The verdict splits in the pilot and the main study showed a large disparity: for failure to provide the necessaries of life, 64.7% of pilot participants and 20.7% of main study participants voted guilty; for criminal negligence, the conviction rate was 67.6% and 25.3% for pilot and main study participants, respectively. This may suggest a discrepancy between how undergraduate students and the general Canadian population interpret criminal trials, evidence, and the legal standard of guilt. As discussed by Sivasubramaniam et al. (2020), student samples have previously been found to provide verdicts that are more lenient (e.g. Berman & Cutler, 1996) or more punitive (e.g. Neuschatz et al., 2008) than community samples. In combination with the current study, this indicates potential problems with generalisability when students are used to replace community samples. Although a meta-analysis of mock juror research by (Bornstein et al., 2017) found student and non-student samples provide similar dichotomous verdicts, jury researchers have previously voiced concerns about student samples. For example, Lieberman et al. (2016) found jury researchers perceived actual venire members and community members to be equally highly acceptable as samples, and students less acceptable” (p. 109-110).

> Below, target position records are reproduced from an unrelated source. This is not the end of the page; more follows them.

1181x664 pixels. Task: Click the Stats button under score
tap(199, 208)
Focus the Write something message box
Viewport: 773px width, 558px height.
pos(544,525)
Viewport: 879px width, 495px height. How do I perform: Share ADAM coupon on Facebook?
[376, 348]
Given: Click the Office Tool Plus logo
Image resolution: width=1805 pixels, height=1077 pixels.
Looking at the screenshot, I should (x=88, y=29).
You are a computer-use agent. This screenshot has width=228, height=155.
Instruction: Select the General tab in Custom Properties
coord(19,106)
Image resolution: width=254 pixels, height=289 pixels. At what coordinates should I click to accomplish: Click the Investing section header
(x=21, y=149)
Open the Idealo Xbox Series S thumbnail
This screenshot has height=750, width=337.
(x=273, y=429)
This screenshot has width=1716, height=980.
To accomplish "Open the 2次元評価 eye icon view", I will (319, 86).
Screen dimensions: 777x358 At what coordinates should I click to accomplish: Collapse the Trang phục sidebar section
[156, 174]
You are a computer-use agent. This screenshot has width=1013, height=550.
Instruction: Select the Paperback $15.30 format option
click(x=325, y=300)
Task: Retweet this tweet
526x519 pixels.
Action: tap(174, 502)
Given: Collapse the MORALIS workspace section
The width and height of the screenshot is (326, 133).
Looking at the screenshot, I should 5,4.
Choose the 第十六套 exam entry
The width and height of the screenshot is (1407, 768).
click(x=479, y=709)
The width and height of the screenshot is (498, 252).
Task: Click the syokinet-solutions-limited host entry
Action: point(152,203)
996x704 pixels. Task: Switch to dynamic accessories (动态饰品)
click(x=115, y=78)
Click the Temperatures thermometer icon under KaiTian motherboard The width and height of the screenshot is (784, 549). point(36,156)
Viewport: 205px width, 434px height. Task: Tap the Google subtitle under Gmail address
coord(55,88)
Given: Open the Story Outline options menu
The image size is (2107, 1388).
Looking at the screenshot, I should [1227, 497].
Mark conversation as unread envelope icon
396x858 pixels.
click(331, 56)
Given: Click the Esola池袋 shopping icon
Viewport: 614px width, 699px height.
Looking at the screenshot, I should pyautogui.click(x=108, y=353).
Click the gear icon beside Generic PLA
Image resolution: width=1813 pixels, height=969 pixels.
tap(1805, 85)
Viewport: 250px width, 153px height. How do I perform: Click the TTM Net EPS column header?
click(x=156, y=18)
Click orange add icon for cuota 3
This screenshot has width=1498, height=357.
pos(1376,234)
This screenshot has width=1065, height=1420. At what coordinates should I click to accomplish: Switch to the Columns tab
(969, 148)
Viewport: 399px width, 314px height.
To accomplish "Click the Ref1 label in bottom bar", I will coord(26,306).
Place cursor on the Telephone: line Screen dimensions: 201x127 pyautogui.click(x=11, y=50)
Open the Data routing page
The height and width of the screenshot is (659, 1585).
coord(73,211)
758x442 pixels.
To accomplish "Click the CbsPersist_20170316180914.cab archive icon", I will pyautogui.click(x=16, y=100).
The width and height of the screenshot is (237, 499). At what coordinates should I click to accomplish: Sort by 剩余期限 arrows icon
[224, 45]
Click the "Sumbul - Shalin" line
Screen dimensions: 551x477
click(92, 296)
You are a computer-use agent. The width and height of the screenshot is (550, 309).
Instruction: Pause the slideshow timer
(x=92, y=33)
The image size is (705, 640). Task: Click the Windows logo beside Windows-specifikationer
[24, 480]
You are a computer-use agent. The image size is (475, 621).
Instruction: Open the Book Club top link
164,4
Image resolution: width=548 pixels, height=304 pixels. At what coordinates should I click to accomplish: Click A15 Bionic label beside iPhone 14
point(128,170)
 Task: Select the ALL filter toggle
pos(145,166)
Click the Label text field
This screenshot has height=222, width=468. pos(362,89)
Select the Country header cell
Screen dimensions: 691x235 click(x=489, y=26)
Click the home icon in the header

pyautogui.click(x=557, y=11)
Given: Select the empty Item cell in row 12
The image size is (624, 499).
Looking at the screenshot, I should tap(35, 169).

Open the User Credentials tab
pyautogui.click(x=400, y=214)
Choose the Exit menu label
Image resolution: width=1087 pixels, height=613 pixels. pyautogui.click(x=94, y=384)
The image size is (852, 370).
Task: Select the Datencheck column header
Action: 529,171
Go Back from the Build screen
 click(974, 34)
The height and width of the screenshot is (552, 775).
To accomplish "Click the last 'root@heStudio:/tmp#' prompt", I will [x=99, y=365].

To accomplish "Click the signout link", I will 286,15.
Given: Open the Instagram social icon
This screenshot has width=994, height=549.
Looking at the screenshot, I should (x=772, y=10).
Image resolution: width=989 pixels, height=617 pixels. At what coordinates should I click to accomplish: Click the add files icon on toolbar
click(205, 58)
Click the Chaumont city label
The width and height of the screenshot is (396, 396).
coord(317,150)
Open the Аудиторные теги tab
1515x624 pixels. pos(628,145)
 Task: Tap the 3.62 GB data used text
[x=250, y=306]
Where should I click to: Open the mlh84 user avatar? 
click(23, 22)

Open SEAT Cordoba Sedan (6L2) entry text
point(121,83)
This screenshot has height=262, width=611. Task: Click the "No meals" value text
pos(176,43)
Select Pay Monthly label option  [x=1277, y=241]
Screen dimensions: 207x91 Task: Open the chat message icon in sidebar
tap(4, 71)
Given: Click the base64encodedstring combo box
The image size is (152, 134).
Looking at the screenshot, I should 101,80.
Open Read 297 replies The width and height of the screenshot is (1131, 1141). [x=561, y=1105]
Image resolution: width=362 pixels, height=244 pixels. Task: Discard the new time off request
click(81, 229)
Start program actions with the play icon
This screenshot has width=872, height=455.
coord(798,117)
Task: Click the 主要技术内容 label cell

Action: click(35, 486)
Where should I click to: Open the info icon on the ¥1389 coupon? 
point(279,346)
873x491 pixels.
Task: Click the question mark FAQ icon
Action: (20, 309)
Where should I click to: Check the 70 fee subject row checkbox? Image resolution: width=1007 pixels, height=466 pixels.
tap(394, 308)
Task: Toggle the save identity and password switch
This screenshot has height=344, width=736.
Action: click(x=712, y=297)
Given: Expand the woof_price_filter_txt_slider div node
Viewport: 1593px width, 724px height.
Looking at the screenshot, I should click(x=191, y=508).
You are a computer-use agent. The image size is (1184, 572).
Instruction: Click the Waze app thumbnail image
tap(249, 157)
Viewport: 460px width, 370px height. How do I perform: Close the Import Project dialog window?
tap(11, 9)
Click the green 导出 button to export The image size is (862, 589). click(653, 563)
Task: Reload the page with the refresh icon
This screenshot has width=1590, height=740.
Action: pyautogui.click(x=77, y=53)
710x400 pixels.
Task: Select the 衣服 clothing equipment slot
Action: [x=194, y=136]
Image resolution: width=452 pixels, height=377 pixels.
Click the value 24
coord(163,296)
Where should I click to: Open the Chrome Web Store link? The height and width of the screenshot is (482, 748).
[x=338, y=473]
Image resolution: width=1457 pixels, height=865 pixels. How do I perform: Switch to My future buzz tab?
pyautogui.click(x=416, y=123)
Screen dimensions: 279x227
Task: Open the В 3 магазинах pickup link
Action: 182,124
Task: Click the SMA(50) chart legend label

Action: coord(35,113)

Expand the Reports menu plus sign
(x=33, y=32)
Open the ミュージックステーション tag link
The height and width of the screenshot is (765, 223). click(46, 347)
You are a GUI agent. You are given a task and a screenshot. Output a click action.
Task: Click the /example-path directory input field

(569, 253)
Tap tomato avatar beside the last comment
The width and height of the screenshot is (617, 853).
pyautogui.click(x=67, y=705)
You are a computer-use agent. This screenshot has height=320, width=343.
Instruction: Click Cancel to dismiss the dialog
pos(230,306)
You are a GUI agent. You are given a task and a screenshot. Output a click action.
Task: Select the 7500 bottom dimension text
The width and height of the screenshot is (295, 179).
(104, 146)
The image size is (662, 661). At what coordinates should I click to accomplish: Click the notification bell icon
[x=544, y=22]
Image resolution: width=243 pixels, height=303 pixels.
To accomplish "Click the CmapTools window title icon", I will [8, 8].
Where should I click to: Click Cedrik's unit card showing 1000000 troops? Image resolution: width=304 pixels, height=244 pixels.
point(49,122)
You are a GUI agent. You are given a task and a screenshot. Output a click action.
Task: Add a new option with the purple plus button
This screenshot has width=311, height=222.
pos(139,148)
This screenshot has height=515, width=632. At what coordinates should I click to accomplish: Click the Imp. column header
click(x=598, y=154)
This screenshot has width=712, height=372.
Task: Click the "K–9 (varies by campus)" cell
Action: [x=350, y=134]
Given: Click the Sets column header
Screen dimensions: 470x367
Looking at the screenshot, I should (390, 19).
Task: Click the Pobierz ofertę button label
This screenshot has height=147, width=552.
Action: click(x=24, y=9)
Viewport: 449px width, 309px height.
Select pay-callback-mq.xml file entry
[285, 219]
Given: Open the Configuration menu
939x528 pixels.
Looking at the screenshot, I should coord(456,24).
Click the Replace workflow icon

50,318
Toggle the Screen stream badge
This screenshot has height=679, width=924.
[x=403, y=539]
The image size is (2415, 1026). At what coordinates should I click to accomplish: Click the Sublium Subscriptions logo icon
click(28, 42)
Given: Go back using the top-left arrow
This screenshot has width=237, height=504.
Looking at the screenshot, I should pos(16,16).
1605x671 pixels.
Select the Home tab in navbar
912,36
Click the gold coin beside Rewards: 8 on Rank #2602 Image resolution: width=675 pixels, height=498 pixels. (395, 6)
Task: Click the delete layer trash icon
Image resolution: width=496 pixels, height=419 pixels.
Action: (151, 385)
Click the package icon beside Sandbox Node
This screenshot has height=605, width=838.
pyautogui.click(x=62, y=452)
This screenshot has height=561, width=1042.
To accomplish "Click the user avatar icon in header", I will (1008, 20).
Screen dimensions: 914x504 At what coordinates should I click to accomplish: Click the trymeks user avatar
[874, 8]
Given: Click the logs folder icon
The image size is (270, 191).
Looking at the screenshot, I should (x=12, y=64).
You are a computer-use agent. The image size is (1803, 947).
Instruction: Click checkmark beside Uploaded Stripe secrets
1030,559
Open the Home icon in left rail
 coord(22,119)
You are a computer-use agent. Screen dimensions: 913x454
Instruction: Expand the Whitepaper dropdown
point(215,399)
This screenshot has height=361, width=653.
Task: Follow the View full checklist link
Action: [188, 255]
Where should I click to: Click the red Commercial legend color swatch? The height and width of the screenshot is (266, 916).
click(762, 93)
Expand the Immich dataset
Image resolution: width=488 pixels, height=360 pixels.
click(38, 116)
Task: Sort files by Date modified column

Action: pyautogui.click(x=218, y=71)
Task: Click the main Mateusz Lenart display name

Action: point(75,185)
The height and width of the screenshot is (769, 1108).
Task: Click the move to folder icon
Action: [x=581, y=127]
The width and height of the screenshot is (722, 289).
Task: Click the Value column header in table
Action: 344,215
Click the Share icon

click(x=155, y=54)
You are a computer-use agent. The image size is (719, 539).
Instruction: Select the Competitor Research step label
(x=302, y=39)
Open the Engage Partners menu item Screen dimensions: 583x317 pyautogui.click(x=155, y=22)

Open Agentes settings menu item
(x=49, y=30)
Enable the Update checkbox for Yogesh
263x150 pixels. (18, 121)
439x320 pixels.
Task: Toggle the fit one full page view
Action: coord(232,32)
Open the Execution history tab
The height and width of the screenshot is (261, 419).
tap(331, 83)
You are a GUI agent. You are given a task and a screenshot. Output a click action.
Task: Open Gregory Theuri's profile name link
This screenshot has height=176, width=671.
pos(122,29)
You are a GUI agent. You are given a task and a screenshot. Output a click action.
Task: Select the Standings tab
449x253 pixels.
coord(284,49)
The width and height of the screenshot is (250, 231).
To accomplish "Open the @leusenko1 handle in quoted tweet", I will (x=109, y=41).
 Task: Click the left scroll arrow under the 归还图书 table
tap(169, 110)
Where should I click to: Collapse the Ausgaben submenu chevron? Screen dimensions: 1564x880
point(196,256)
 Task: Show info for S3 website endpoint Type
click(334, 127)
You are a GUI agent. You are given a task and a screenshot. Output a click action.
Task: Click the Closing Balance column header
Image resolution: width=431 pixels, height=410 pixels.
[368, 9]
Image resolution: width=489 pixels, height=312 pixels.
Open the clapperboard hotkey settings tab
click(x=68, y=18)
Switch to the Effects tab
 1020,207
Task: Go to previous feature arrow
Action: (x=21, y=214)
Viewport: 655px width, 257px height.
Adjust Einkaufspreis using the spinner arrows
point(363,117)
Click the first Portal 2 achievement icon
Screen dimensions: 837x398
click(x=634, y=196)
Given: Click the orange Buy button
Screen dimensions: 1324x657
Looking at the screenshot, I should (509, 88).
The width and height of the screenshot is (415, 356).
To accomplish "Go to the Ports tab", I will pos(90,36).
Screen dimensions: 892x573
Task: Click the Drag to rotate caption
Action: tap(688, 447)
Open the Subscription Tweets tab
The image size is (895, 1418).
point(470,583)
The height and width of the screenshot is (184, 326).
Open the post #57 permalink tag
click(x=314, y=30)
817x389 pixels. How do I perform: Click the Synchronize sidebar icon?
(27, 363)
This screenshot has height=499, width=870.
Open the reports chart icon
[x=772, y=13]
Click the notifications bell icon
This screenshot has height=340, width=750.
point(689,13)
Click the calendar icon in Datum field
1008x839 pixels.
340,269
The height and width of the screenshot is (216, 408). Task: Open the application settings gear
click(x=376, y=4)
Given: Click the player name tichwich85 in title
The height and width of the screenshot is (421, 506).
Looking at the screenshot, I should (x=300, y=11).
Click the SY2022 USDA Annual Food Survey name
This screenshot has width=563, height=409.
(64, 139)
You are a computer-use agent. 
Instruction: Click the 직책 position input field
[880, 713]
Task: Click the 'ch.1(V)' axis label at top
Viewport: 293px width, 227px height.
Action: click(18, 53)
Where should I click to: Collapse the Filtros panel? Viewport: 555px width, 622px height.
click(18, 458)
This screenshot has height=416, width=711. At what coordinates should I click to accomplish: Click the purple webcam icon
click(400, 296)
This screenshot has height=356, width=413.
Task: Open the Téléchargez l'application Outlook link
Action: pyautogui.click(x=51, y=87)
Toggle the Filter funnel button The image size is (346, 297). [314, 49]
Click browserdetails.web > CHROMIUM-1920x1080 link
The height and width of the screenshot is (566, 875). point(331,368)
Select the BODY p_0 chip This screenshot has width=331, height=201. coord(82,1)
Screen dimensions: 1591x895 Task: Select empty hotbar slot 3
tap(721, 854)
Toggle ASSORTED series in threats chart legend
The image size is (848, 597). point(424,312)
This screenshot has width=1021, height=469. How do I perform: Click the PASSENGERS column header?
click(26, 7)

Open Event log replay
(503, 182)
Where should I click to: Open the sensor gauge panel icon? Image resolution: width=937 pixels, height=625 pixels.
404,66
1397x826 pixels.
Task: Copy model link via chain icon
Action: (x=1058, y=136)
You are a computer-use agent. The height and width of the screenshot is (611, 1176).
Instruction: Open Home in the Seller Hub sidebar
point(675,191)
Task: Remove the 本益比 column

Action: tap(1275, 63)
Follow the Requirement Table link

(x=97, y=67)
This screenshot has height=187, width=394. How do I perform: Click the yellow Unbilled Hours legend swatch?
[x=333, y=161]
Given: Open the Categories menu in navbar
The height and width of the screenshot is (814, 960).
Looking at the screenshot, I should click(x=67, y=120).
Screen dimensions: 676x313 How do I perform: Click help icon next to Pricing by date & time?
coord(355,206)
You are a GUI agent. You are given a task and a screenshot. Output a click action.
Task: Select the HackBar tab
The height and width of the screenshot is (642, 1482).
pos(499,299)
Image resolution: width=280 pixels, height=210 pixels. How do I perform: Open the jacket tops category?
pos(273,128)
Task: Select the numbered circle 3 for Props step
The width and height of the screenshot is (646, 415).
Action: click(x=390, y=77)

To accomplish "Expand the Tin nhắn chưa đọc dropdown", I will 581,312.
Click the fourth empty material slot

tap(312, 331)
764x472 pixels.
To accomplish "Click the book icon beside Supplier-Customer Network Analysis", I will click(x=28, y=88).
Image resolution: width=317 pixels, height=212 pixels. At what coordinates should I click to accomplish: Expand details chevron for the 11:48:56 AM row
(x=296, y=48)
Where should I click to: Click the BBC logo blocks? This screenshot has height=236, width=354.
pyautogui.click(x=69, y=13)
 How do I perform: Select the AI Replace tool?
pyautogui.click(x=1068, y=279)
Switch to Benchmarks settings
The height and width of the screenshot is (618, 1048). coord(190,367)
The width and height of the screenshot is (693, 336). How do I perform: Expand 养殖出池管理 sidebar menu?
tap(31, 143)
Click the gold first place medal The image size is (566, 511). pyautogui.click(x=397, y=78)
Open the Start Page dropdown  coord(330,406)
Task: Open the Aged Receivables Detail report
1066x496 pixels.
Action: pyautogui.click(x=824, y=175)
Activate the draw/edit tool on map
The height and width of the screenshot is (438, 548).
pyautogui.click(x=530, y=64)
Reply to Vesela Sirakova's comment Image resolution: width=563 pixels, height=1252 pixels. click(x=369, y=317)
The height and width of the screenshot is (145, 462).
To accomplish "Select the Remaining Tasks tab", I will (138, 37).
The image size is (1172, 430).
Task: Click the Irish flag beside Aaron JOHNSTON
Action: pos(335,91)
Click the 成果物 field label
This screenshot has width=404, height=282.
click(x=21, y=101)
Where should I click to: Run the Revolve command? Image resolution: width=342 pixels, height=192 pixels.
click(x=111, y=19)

Other Interesting Tidbits for Researchers and Clinicians
“These findings are subject to some important limitations. The gender and Indigeneity adjective checklists did not function as we expected and to account for this, we used a single defendant impressions scale rather than a gender stereotype scale and an Indigeneity stereotype scale. Ecological validity is limited by our use of individual verdicts, given that jurors in real-life cases have group deliberations and come to a unanimous decision; previous research has demonstrated that group deliberation may exacerbate (Lynch & Haney, 2011) or ameliorate (Sommers, 2006) defendant race effects. Participants were aware this mock trial lacked consequentiality, i.e. they knew their decisions did not have consequences for a real-life case or defendant. It is unclear what effect, if any, this may have had on mock jurors; literature on consequentiality is limited and shows mixed findings (Bornstein & McCabe, 2005). This study used a trial transcript instead of a more realistic presentation, such as a videotaped trial. However, previous studies suggest mock jurors are unlikely to be affected by different trial modalities (Bornstein, 1999), including their judgments of guilt (Pezdek et al., 2010) and their memories of trial information (Pritchard & Keenan, 1999).
Ecological validity was supported by adapting an actual court case and recruiting Canadian adults from the general population. Overall, our study used modalities that jury researchers find to be acceptable or even necessary: a community sample, a written transcript, dichotomous guilty/not guilty verdicts (highly acceptable); and cross-examinations of witnesses, opening and closing statements, and jury instructions (necessary; Lieberman et al., 2016).
Administering the study online may have affected data quality, given the inability to control participants’ environments or ensure they paid full attention (Advisory Group on Conducting Research on the Internet, 2002). This was mitigated by using attention, memory, and manipulation checks to ensure the final sample paid attention to the survey” (p. 110).